More and more bacteria are becoming resistant to antibiotics. Bacteriophages are one alternative in the fight against bacteria: These viruses attack very particular bacteria in a highly specific way. Now a Munich research team has developed a new way to produce bacteriophages efficiently and without risk.
The World Health Organization (WHO) regards multi-resistant germs as among the largest threats to health. In the European Union alone, 33,000 people die each year as the result of bacterial infections which cannot be treated with antibiotics. Alternative treatments or drugs are therefore urgently needed.
Bacteriophages, the natural enemies of bacteria, are one promising solution. There are millions of different types of these viruses on earth, each of which specializes in certain bacteria. In nature, the viruses use the bacteria to reproduce; they insert their DNA into the bacteria, where the viruses quickly multiply. Ultimately, they kill off the cell and move on to infect new cells. Bacteriophages work as a specific antibiotic by attacking and destroying a particular type of bacterium.
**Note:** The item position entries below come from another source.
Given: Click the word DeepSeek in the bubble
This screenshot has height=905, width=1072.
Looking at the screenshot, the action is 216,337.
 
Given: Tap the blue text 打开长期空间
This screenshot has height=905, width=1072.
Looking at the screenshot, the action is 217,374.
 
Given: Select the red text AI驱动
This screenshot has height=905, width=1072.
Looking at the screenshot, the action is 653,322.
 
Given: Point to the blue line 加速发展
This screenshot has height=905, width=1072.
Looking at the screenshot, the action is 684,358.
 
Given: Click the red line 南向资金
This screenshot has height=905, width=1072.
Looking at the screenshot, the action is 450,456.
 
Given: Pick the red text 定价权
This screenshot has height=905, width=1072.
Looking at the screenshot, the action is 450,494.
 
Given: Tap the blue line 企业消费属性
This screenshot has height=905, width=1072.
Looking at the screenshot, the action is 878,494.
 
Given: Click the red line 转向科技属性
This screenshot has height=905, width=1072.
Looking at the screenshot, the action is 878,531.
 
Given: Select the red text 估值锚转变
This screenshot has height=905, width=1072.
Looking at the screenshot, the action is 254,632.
"Bacteriophages offer an enormous potential for the highly effective, personalized therapy of infectious bacterial diseases," observes Gil Westmeyer, Professor of Neurobiological Engineering at the Technical University of Munich (TUM) and Director of the Institute for Synthetic Biomedicine at Helmholtz Munich. "However, in the past, it wasn't possible to produce bacteriophages in a targeted, reproducible, safe and efficient manner – although these are exactly the decisive criteria for the successful production of pharmaceuticals."